• Brief
Answer these questions about the article on early Mediterranean seafaring:
1. What position does Alan Simmons hold?
2. What tools found on Crete does the article name?
3. When was Crete previously thought to have first been colonized?

(Beginning of Text segment)

Neanderthals, or even older Homo erectus("Upright Man") might have sailed around the Mediterranean, stopping at islands such as Crete and Cyprus, new evidence suggests.
The evidence suggests that these hominid species had considerable seafaring and cognitive skills.
"They had to have had boats of some sort; unlikely they swam," said Alan Simmons, lead author of a study about the find in this week's Science. "Many of the islands had no land-bridges, thus they must have had the cognitive ability to both build boats and know how to navigate them."
Simmons, a professor of anthropology at the University of Nevada, added that there is no direct evidence for boats dating back to over 100,000 years ago. If they were built then, the wood or other natural materials likely eroded. Instead, other clues hint that modern humans may not have been the first to set foot on Mediterranean islands.
On Crete, for example, tools such as quartz hand-axes, picks and cleavers are associated with deposits that may date to 170,000 years ago. Previously, this island, as well as Cyprus, was thought to have first been colonized about 9,000 years ago by late Neolithic agriculturalists with domesticated resources.

(End of Text segment)
(Beginning of Given entries)

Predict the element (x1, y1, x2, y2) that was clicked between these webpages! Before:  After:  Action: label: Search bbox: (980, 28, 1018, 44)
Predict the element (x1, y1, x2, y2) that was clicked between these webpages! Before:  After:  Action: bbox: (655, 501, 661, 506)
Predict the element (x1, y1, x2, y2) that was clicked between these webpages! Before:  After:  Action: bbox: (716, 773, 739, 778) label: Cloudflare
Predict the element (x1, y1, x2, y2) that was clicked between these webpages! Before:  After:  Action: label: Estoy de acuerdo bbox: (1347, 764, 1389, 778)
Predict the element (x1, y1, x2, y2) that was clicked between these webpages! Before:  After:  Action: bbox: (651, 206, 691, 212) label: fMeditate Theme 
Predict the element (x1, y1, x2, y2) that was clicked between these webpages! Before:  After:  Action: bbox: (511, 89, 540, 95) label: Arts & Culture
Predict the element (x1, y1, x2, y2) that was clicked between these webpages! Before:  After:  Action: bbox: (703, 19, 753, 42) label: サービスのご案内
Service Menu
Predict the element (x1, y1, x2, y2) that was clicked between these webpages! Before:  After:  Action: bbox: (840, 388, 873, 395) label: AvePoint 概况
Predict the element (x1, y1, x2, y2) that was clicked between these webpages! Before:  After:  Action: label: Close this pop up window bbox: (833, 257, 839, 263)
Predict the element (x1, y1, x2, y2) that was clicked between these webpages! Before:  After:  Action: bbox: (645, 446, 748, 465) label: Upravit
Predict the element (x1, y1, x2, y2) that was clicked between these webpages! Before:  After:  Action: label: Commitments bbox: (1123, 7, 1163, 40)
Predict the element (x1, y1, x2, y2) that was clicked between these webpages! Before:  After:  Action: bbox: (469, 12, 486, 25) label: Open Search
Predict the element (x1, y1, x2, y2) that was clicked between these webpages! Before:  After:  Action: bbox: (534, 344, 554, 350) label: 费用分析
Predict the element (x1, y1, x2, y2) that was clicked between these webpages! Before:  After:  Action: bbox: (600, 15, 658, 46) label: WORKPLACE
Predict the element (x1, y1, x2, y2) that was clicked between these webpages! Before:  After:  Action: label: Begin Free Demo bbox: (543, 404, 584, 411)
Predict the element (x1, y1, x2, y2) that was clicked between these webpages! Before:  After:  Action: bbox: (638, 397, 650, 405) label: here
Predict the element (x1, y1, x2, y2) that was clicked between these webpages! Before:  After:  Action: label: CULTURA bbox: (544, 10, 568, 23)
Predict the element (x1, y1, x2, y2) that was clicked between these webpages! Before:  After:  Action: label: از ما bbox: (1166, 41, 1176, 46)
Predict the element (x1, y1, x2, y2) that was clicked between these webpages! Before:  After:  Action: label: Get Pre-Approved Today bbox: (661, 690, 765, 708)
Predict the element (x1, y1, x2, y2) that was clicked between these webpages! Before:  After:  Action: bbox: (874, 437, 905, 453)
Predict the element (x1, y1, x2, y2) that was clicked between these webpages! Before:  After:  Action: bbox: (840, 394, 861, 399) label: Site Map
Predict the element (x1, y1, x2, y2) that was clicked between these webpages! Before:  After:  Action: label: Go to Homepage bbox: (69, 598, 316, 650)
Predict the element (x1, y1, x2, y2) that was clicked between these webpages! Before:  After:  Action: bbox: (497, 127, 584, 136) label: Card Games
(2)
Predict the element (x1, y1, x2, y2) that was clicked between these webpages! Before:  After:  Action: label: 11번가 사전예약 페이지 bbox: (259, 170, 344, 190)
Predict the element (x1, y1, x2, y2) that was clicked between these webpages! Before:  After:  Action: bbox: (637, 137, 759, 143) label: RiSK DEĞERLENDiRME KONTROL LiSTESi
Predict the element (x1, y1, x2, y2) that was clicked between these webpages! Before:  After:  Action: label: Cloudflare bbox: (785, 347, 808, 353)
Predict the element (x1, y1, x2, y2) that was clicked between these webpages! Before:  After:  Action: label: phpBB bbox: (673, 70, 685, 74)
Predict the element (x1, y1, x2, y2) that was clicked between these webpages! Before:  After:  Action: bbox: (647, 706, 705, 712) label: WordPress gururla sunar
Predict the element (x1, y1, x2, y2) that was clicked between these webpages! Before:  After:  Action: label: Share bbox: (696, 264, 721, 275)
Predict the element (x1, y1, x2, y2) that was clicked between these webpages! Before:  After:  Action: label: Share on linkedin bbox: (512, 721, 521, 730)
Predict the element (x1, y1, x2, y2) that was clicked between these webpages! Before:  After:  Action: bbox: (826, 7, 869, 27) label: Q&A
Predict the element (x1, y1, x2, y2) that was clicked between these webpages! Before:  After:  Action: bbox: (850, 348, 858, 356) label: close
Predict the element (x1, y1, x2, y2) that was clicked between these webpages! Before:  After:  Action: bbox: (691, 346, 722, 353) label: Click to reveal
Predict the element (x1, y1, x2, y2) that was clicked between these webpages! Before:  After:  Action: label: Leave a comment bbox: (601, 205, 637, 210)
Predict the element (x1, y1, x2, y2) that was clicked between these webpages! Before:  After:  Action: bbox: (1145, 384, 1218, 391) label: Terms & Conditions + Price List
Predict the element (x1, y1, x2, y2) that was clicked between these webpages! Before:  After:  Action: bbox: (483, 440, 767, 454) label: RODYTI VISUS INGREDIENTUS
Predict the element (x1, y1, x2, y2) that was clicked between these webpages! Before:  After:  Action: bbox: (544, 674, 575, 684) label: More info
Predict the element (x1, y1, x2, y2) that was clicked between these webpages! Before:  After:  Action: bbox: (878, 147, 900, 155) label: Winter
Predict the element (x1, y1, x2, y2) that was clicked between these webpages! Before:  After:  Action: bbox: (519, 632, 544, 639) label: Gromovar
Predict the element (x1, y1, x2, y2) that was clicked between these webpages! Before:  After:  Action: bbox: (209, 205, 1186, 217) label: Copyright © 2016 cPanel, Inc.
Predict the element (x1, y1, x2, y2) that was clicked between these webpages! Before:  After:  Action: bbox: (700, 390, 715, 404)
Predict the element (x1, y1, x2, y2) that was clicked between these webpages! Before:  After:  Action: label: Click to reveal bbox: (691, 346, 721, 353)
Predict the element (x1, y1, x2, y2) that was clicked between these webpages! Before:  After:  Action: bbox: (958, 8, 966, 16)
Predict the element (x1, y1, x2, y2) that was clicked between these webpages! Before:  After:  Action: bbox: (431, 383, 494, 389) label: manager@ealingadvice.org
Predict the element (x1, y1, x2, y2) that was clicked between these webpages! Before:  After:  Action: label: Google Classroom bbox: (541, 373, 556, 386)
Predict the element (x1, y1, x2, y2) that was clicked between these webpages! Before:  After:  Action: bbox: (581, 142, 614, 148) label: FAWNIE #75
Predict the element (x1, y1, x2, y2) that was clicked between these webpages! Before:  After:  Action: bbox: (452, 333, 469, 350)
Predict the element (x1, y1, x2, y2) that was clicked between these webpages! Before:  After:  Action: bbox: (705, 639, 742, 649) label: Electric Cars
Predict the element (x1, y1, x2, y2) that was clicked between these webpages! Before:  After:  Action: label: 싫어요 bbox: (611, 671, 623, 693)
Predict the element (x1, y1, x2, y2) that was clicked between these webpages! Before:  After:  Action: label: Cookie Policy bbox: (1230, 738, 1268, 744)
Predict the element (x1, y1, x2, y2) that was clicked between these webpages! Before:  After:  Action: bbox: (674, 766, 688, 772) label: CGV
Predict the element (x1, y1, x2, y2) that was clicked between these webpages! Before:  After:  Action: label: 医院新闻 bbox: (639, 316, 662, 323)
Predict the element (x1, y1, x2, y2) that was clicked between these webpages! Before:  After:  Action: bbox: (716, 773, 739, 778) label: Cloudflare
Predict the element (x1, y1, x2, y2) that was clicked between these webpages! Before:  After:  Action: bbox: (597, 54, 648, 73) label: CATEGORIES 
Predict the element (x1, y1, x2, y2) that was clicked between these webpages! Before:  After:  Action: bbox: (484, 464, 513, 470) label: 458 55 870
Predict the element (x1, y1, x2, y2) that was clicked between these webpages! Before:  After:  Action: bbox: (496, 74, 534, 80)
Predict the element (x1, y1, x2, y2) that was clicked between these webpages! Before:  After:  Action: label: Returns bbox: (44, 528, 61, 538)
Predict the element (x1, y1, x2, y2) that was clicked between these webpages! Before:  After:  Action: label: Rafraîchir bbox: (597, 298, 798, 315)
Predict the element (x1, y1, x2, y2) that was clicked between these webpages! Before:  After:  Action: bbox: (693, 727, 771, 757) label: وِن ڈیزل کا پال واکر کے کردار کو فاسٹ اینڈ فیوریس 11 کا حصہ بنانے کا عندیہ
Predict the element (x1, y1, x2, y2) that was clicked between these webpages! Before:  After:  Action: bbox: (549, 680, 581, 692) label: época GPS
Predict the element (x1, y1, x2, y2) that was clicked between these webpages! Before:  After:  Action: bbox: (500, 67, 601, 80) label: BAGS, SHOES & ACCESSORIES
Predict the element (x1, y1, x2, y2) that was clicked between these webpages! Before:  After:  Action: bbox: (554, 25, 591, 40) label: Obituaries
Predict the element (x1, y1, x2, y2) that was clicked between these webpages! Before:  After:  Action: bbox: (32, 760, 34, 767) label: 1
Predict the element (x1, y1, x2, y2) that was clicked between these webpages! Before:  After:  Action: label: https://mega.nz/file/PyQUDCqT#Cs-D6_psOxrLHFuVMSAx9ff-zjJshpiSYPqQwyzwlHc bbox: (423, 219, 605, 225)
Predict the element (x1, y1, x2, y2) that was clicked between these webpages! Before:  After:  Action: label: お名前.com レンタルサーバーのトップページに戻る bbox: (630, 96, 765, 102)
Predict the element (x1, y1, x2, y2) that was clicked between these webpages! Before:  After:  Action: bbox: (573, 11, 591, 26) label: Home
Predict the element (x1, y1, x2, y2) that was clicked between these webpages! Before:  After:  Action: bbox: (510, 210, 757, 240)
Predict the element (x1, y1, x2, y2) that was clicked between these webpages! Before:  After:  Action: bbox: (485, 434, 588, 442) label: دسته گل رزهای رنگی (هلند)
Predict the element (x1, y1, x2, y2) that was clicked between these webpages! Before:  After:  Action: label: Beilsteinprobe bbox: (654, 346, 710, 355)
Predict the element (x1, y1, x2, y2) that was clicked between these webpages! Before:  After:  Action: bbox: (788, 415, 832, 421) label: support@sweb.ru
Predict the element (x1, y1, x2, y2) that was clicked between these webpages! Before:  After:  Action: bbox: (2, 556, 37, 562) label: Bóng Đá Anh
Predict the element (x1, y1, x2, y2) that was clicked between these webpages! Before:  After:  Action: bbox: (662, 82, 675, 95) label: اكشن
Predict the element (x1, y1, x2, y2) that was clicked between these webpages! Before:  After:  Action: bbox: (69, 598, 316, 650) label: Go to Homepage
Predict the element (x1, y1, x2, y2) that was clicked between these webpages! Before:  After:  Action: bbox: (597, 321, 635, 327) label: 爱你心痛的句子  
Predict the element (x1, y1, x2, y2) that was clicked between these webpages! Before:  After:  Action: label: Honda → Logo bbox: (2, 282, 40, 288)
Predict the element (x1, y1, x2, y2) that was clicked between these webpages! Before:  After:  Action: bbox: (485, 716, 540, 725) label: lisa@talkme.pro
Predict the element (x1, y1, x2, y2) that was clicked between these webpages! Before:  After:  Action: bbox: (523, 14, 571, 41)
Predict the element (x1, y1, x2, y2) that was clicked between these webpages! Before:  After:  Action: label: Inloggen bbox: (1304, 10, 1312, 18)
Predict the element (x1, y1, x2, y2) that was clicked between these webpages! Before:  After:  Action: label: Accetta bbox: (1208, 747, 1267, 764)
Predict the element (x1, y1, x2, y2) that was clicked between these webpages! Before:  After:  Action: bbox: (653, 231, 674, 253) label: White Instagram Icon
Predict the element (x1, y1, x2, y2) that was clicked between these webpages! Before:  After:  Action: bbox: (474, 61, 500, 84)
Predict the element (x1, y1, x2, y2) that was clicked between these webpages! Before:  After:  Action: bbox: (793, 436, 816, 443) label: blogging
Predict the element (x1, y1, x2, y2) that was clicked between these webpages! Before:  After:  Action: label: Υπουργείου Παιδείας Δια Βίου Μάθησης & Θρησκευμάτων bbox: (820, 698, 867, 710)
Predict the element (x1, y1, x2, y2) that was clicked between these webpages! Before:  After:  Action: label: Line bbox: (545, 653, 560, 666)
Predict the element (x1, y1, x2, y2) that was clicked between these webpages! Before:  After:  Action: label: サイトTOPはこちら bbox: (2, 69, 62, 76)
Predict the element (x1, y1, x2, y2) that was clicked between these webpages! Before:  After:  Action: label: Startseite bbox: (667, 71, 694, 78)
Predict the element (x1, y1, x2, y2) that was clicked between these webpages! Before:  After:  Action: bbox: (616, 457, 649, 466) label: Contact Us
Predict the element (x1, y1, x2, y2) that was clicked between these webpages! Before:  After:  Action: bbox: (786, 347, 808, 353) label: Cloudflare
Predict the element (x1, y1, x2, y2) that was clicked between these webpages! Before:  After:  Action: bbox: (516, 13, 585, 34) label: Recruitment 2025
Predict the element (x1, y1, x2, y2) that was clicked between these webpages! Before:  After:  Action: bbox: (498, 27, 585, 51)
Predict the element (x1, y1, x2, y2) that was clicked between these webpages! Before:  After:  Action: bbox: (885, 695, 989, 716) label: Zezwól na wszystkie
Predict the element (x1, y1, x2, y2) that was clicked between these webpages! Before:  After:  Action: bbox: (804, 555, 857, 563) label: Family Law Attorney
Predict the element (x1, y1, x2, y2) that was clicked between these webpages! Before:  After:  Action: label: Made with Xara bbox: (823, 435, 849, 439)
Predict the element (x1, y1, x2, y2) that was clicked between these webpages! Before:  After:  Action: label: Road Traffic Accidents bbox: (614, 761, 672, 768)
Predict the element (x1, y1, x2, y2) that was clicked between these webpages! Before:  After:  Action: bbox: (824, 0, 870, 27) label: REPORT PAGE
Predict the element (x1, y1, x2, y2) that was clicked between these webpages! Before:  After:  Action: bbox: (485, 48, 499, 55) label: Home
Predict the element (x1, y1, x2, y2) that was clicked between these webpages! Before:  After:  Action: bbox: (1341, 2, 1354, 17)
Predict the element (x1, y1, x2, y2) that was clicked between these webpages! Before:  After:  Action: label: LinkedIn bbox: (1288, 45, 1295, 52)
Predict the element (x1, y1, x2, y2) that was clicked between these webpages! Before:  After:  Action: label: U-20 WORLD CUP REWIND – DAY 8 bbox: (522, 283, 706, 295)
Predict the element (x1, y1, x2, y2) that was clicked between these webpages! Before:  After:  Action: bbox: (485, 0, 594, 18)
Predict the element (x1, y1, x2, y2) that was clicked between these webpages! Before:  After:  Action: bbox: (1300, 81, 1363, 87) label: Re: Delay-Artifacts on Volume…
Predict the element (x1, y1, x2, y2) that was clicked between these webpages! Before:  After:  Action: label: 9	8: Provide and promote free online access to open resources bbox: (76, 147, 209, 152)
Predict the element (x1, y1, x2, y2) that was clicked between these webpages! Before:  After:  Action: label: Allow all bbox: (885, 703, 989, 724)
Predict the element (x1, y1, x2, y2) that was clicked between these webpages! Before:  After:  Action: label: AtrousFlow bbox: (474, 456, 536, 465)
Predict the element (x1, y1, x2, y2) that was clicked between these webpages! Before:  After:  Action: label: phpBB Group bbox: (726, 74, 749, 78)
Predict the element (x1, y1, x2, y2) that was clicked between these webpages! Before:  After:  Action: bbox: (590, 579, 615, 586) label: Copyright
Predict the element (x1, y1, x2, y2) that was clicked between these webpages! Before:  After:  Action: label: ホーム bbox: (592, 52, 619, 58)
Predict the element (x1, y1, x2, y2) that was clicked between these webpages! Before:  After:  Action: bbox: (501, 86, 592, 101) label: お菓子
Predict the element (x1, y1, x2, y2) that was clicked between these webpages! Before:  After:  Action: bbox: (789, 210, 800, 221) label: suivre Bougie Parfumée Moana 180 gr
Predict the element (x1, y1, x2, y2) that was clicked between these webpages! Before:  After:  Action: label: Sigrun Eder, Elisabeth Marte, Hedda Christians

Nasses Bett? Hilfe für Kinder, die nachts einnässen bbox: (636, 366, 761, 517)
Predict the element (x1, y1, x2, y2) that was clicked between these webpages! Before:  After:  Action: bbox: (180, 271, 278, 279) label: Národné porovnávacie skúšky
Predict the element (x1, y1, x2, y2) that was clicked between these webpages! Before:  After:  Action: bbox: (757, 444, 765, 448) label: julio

(End of Given entries)

• Response box
1. A professor of anthropology at the University of Nevada
2. Quartz hand-axes, picks and cleavers
3. About 9,000 years ago, by late Neolithic agriculturalists